Lysander

Plutarch

Plutarch. Plutarch's Lives, Vol. IV. Perrin, Bernadotte, translator. Cambridge, MA: Harvard University Press; London: William Heinemann Ltd., 1916.

Lysander, after settling these matters, sailed for Thrace himself, but what remained of the public moneys, together with all the gifts and crowns which he had himself received,—many people, as was natural, offering presents to a man who had the greatest power, and who was, in a manner, master of Hellas,—he sent off to Lacedaemon by Gylippus, who had held command in Sicily.[*](As Spartan general sent out to aid the Syracusans, he had turned the success of the besieging Athenians into disaster. See Plut. Nic. 18 ff.) But Gylippus, as it is said, ripped open the sacks at the bottom, and after taking a large amount of silver from each, sewed them up again, not knowing that there was a writing in each indicating the sum it held.

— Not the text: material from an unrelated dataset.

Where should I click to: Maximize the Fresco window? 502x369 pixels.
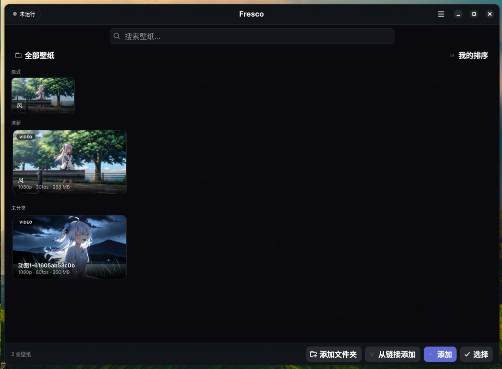474,14
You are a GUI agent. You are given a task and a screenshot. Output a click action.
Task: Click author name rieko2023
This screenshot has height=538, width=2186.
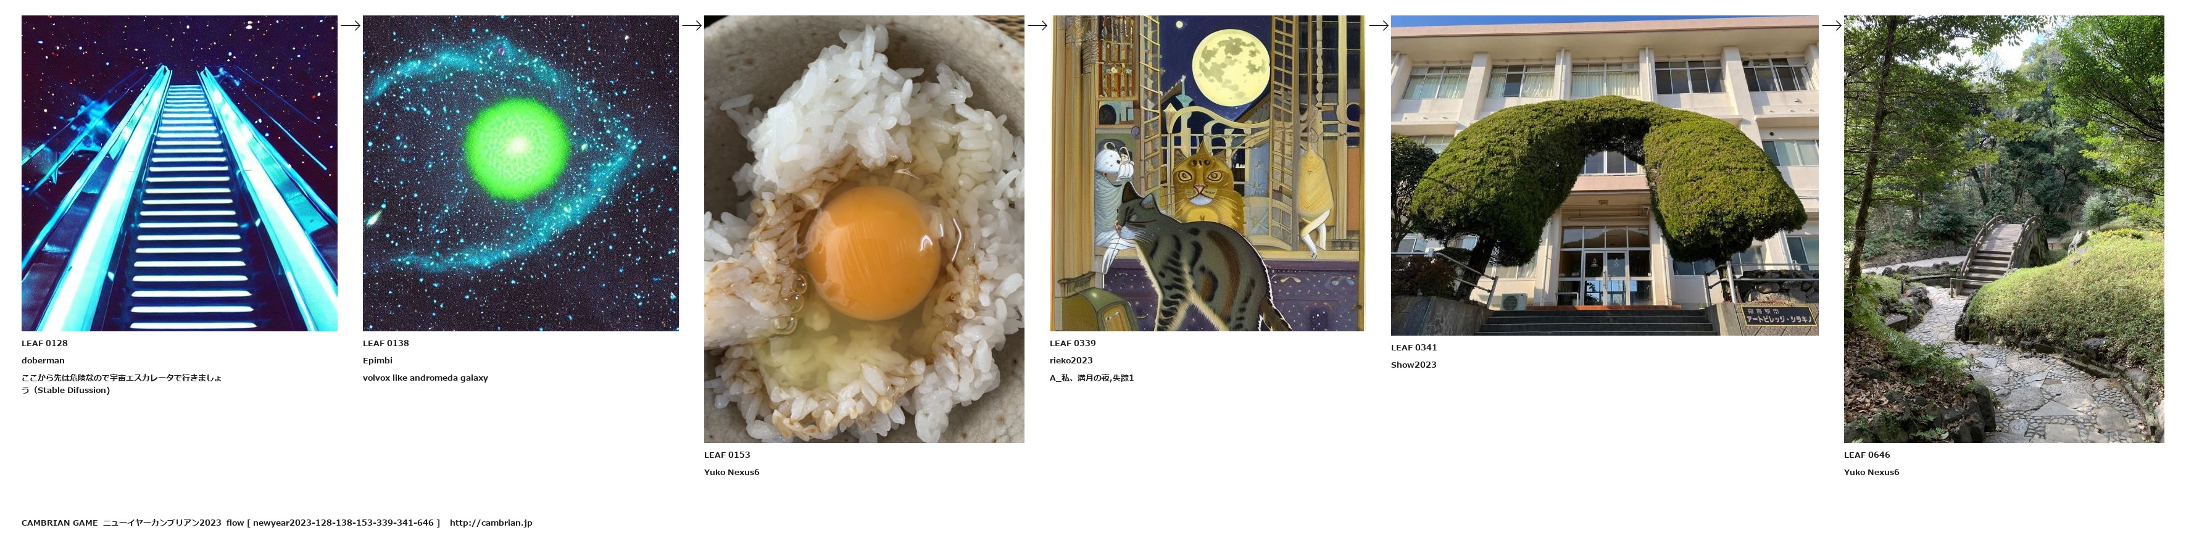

And when he came to Sparta, he hid what he had stolen under the tiles of his house, but delivered the sacks to the ephors, and showed the seals upon them. When, however, the ephors opened the sacks and counted the money, its amount did not agree with the written lists, and the thing perplexed them, until a servant of Gylippus made the truth known to them by his riddle of many owls sleeping under the tiling. For most of the coinage of the time, as it seems, bore the effigy of an owl, owing to the supremacy of Athens.

Gylippus, then, after adding a deed so disgraceful and ignoble as this to his previous great and brilliant achievements, removed himself from Lacedaemon. And the wisest of the Spartans, being led by this instance in particular to fear the power of money, which they said was corrupting influential as well as ordinary citizens, reproached Lysander, and fervently besought the ephors to purify the city of all the silver and the gold, as imported curses. The ephors deliberated on the matter.

And it was Sciraphidas, according to Theopompus, or Phlogidas, according to Ephorus, who declared that they ought not to receive gold and silver coinage into the city, but to use that of the country. Now this was of iron, and was dipped in vinegar as soon as it came from the fire, that it might not be worked over, but be made brittle and intractable by the dipping.[*](Cf. Plut. Lyc. 9.2 ) Besides, it was very heavy and troublesome to carry, and a great quantity and weight of it had but little value.

Probably, too, all the ancient money was of this sort, some peoples using iron spits for coins, and some bronze; whence it comes that even to this day many small pieces of money retain the name of oboli, or spits, and six oboli make a drachma, or handful, since that was as many as the hand could grasp.